**Given data:**
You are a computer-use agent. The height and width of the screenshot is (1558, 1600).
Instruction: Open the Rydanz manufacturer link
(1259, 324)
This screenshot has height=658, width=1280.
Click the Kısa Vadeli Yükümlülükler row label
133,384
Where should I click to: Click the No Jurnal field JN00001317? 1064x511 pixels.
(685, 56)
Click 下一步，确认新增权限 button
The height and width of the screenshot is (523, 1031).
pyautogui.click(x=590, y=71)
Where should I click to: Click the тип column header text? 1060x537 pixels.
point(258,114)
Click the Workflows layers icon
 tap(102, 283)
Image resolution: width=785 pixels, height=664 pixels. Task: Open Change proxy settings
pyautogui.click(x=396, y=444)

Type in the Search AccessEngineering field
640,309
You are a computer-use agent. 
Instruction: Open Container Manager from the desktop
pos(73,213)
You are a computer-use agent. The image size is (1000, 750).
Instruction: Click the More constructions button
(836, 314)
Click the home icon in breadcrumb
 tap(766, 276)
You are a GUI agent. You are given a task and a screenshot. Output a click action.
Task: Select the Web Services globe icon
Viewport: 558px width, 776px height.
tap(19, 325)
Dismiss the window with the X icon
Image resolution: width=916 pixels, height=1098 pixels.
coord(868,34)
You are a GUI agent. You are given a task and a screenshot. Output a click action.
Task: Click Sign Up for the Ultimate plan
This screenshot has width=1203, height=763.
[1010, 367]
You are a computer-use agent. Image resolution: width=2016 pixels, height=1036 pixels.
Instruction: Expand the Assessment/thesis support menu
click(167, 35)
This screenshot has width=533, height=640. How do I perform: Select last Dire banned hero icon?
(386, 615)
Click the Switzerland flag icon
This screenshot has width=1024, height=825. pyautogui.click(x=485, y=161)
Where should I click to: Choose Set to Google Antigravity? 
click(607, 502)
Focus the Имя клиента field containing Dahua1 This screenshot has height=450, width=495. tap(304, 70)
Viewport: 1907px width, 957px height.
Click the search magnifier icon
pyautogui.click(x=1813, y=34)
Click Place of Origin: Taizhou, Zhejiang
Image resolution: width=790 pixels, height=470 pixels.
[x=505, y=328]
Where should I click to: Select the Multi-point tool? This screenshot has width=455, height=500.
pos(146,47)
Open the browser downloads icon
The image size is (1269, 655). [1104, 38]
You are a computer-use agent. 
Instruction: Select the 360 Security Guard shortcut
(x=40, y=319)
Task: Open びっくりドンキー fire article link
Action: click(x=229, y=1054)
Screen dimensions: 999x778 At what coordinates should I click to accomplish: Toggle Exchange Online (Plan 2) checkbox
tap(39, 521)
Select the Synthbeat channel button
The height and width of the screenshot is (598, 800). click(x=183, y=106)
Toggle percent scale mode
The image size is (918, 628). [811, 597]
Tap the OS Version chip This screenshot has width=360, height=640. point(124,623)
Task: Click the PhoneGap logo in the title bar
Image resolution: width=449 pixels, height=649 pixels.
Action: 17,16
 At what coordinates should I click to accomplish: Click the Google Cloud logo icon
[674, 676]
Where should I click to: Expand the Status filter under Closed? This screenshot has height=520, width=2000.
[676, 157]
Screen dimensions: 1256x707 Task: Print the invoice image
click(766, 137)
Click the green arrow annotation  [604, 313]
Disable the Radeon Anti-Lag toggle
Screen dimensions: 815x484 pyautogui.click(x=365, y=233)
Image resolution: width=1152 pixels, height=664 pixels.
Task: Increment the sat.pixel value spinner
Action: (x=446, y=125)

**Required action:**
Word for word, write out every record in the listing.

**Response to the exercise:**
You are a computer-use agent. The height and width of the screenshot is (1558, 1600).
Instruction: Open the Rydanz manufacturer link
(1259, 324)
This screenshot has height=658, width=1280.
Click the Kısa Vadeli Yükümlülükler row label
133,384
Where should I click to: Click the No Jurnal field JN00001317? 1064x511 pixels.
(685, 56)
Click 下一步，确认新增权限 button
The height and width of the screenshot is (523, 1031).
pyautogui.click(x=590, y=71)
Where should I click to: Click the тип column header text? 1060x537 pixels.
point(258,114)
Click the Workflows layers icon
 tap(102, 283)
Image resolution: width=785 pixels, height=664 pixels. Task: Open Change proxy settings
pyautogui.click(x=396, y=444)

Type in the Search AccessEngineering field
640,309
You are a computer-use agent. 
Instruction: Open Container Manager from the desktop
pos(73,213)
You are a computer-use agent. The image size is (1000, 750).
Instruction: Click the More constructions button
(836, 314)
Click the home icon in breadcrumb
 tap(766, 276)
You are a GUI agent. You are given a task and a screenshot. Output a click action.
Task: Select the Web Services globe icon
Viewport: 558px width, 776px height.
tap(19, 325)
Dismiss the window with the X icon
Image resolution: width=916 pixels, height=1098 pixels.
coord(868,34)
You are a GUI agent. You are given a task and a screenshot. Output a click action.
Task: Click Sign Up for the Ultimate plan
This screenshot has width=1203, height=763.
[1010, 367]
You are a computer-use agent. Image resolution: width=2016 pixels, height=1036 pixels.
Instruction: Expand the Assessment/thesis support menu
click(167, 35)
This screenshot has width=533, height=640. How do I perform: Select last Dire banned hero icon?
(386, 615)
Click the Switzerland flag icon
This screenshot has width=1024, height=825. pyautogui.click(x=485, y=161)
Where should I click to: Choose Set to Google Antigravity? 
click(607, 502)
Focus the Имя клиента field containing Dahua1 This screenshot has height=450, width=495. tap(304, 70)
Viewport: 1907px width, 957px height.
Click the search magnifier icon
pyautogui.click(x=1813, y=34)
Click Place of Origin: Taizhou, Zhejiang
Image resolution: width=790 pixels, height=470 pixels.
[x=505, y=328]
Where should I click to: Select the Multi-point tool? This screenshot has width=455, height=500.
pos(146,47)
Open the browser downloads icon
The image size is (1269, 655). [1104, 38]
You are a computer-use agent. 
Instruction: Select the 360 Security Guard shortcut
(x=40, y=319)
Task: Open びっくりドンキー fire article link
Action: click(x=229, y=1054)
Screen dimensions: 999x778 At what coordinates should I click to accomplish: Toggle Exchange Online (Plan 2) checkbox
tap(39, 521)
Select the Synthbeat channel button
The height and width of the screenshot is (598, 800). click(x=183, y=106)
Toggle percent scale mode
The image size is (918, 628). [811, 597]
Tap the OS Version chip This screenshot has width=360, height=640. point(124,623)
Task: Click the PhoneGap logo in the title bar
Image resolution: width=449 pixels, height=649 pixels.
Action: 17,16
 At what coordinates should I click to accomplish: Click the Google Cloud logo icon
[674, 676]
Where should I click to: Expand the Status filter under Closed? This screenshot has height=520, width=2000.
[676, 157]
Screen dimensions: 1256x707 Task: Print the invoice image
click(766, 137)
Click the green arrow annotation  [604, 313]
Disable the Radeon Anti-Lag toggle
Screen dimensions: 815x484 pyautogui.click(x=365, y=233)
Image resolution: width=1152 pixels, height=664 pixels.
Task: Increment the sat.pixel value spinner
Action: (x=446, y=125)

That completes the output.